I like most people in their mid to late twenties am currently working a painstakingly stressful and time-consuming 9-5. Probably one that you hate or even one that you could love but you just aren’t in the position you desire as of yet. But either way, you are way past tired.
If you agree with the paragraph just above then you might once again just like I, look forward to 2 integral times of the day. Of course the long-awaited home time and ever the important midpoint of the day, your lunch break.
My lunch break is extremely sacred to me, I use those very brief 30 minutes to stuff my face, unwind, make social calls, even just aimlessly scroll through Instagram. Basically, it is my personal time to do whatever it is I want to do and to escape the weight of concrete jungle. When building a career us twenty-somethings are given the impression that in order to succeed we must mercilessly grind, give up whatever we deem precious in order to climb the ladder and fight for our dreams. So working lunches are often posed to us as a great idea to kill two birds with one stone, to the detriment of having a little pocket of time to regroup and resume the rest of your day with your sanity intact.
When I started my first real job I was that ever keen nodding employee that wouldn’t flinch at the sound of a 12pm-1pm meeting. I wanted to appear flexible, hardworking (well I put it on my CV so I had to prove it). But I was determined to show all the big wigs that I was the employee to remember. 5 years in the game and a couple of positions later, that was probably the biggest of all the mistakes I have made. Okay I am a drama queen but that is my free time and I realised that it started to become expected of me to surrender it whenever unforeseen affairs would arise. I don’t know about anyone else but I for sure did not sign up to work for Oxfam so charity work was definitely not in my contract, or in my sights. But aside from that if you give up your spare time, when do you get a chance to recharge?
I now vehemently refuse to be a martyr and renounce my only time of solace to give the impression that I am a worthy employee. Most of the time this self-less act is overlooked by managers and later on can be assumed as routine breaking down all of your personal boundaries and taking along with it the last portion you have left of your mental health.
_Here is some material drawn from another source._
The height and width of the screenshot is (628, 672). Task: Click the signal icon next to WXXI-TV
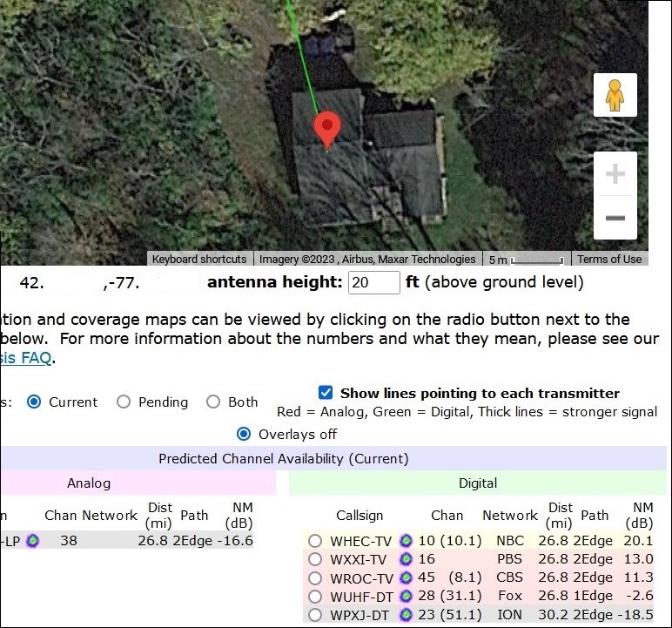(x=406, y=559)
If a survey was done in any working environment the number one preceding factor would likely be that workers feel stressed and overworked, some of it is due to our environment but I believe that the majority of it is due to the unwritten rules to succeed.
Work can be a very exasperating environment. You can be stuck indoors for hours on end only leaving your desk to use the toilet, be inundated with emails overloaded with tasks that seem never-ending, or forced to laugh at humdrum jokes told by that co-worker you have always disliked but must keep up appearances. So forfeiting your lunch break when constantly having to fight those battles should be illegal, there is no contract written for any organisation that deems it crucial for any employee to utilise their unpaid lunchtime to continue working. There is no trophy awarded for the worker who sacrifices the most amount of hours of their personal time and dedicates it to their company. And there are definitely various different ways to demonstrate your commitment to a role, such as completing your duties, showing the array of skills and attributes you have and not to forget your professionalism.
Bottom line is don’t feel the need to give away what you need to sort a temporary issue, tomorrow take a walk or actually sit in the staff room to eat your lunch for once instead of using your desk. Just have some YOU time I am pretty sure if you’re reading this and wildly nodding at the points made in this post you deserve it.